TEXTO DE ORIGEM =>
· · ·

2 - Em 20 de Abril de 2011, o Tribunal Popular da Cidade de Kaiping da Província de Guangdong da RPC dissolveu a relação matrimonial por meio de divórcio, cujo teor consta duma conciliação cível, para os efeitos jurídicos adequados, aqui se dá por integralmente reproduzido (vide doc. 2).
3 – O teor da decisão judicial é o seguinte:
“CONCILIAÇÃO CÍVEL
N.º 414 da série Jiang Kai Fa Min Yi Chu Zi (2011)
Autor, B, do sexo masculino, nascido a 21 de Fevereiro de 1982, de etnia Han, residente na Província de Guangdong, Cidade de Kaiping, XXX e actualmente na XXX.
Ré, A, do sexo feminino, nascida a 13 de Fevereiro de 1984, residente da RAEM, residente no XXX, Macau.

· · ·

TAREFAS A REALIZAR =>
[A] Transcreva do texto sobre o divórcio o trecho entre "Autor, B, do" e "no XXX, Macau.", inclusive.
[B] Enumere todas as datas completas, com dia, mês e ano, que aparecem no texto sobre o divórcio.

· · ·

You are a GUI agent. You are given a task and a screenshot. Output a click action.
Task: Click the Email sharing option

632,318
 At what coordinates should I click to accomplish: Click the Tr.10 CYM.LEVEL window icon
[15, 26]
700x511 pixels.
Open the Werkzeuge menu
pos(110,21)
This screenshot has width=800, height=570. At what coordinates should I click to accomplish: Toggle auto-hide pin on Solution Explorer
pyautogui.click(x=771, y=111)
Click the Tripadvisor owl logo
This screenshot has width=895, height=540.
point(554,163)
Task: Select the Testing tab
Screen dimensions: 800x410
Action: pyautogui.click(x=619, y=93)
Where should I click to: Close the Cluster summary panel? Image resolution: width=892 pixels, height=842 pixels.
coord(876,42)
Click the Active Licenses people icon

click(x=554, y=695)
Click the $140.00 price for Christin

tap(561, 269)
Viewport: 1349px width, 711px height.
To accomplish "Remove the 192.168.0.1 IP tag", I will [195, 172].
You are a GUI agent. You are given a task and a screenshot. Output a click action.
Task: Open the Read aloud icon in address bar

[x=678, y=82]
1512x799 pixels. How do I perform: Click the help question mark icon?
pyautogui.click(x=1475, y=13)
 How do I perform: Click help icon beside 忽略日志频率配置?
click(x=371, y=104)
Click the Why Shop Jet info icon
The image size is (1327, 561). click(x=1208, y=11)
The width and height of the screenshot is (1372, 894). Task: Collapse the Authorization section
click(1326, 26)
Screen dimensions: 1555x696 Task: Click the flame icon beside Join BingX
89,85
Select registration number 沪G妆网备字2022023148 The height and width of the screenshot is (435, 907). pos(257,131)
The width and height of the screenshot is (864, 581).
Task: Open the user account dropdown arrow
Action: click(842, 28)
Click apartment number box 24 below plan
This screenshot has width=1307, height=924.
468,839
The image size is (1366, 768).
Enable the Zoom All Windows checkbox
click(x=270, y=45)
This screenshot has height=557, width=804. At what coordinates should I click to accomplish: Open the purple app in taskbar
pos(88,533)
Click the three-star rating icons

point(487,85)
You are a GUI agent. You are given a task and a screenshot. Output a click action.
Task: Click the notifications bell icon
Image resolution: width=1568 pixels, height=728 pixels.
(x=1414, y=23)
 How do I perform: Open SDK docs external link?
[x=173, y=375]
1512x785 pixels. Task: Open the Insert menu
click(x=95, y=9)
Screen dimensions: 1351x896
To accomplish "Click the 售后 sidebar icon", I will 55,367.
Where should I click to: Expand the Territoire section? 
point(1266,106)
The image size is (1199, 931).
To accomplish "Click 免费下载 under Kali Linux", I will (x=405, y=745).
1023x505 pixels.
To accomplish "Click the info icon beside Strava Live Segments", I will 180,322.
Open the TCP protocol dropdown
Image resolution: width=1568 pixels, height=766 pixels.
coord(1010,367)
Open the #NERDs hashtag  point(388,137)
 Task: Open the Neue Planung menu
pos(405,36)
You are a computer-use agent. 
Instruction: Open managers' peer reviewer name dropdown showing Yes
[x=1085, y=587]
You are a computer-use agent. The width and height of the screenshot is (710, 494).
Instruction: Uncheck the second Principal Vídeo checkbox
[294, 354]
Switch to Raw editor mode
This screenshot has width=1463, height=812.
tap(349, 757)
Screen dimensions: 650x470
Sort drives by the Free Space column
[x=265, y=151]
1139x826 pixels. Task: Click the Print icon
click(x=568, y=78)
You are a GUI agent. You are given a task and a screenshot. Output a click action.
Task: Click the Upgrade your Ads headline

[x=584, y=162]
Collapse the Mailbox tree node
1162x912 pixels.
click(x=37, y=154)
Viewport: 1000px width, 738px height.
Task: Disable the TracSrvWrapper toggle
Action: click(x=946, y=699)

· · ·

AS RESPOSTAS =>
[A]
Autor, B, do sexo masculino, nascido a 21 de Fevereiro de 1982, de etnia Han, residente na Província de Guangdong, Cidade de Kaiping, XXX e actualmente na XXX.
Ré, A, do sexo feminino, nascida a 13 de Fevereiro de 1984, residente da RAEM, residente no XXX, Macau.

[B]
- 20 de Abril de 2011
- 21 de Fevereiro de 1982
- 13 de Fevereiro de 1984